I grew up in Prince Edward Island with a guy named Merle.* A few years prior to his wedding, Merle, a seventh-generation islander, got drunk on shine and ended up chasing his future wife around the house with a shotgun.

Shine can do that to a person, though.

The wedding didn’t happen for a few years after the incident, and when it finally did, the traditional moonshine punch was scratched off the menu. Moonshine punch almost always appears at weddings and funerals here—it’s simply a part of life. People make it for their own use and to share with friends and family.

The culture of moonshine is strong in poor, rural Canadian areas where people are used to making everything from scratch, cherish a healthy disrespect for politics and the law, and have plenty of acreage to work in total obscurity.

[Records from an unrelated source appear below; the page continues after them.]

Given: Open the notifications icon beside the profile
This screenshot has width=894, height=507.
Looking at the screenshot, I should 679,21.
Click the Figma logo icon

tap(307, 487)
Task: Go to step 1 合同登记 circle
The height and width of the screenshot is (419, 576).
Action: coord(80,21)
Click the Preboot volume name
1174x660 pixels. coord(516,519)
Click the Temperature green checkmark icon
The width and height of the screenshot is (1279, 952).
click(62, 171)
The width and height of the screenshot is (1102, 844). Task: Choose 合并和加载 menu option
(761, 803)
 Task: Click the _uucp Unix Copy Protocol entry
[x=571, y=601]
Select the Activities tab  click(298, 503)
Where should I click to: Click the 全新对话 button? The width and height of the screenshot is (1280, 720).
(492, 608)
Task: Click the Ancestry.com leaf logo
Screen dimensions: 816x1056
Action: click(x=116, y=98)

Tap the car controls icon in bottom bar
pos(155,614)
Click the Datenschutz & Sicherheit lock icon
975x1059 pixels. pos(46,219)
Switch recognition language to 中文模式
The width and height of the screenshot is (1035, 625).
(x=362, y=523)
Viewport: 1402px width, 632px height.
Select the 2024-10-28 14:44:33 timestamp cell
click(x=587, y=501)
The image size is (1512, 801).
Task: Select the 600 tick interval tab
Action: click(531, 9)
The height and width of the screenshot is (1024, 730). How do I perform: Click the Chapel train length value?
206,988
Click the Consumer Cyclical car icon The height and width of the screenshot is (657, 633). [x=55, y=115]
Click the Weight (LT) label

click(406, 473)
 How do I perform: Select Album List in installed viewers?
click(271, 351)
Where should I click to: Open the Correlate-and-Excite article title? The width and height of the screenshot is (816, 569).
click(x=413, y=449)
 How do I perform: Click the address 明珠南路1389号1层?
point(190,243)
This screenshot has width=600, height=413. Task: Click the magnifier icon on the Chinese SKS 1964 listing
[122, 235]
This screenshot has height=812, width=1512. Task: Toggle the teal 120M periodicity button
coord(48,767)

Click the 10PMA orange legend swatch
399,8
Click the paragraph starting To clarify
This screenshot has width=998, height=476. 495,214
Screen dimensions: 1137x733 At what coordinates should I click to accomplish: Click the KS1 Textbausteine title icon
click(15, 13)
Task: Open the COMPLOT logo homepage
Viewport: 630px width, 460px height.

“Even though Prohibition was in place from 1881 until 1949, people could still access alcohol— either by smuggling it in or making it themselves,” island historian and UPEI professor Ed MacDonald tells me. “For much of that history, it wasn’t that hard to get a drink if they wanted one—it was just illegal. To make shine was a way of thumbing your nose at authority.”

[. . .]

Prince Edward Island is Canada’s smallest province. Nicknamed “Spud Island” for its incredible potatoes, famous blue mussels, and fictional literary heroine, Anne of Green Gables, our beaches and golf courses are some of the best in the country. It also happens to be the last province to repeal Prohibition. Most of Canada turned the taps back on in the 20s, but our island stayed dry until 1948. Keeping alcohol illegal for Islanders almost 20 years longer than the rest of the country became a driving force of dedication to making homemade booze.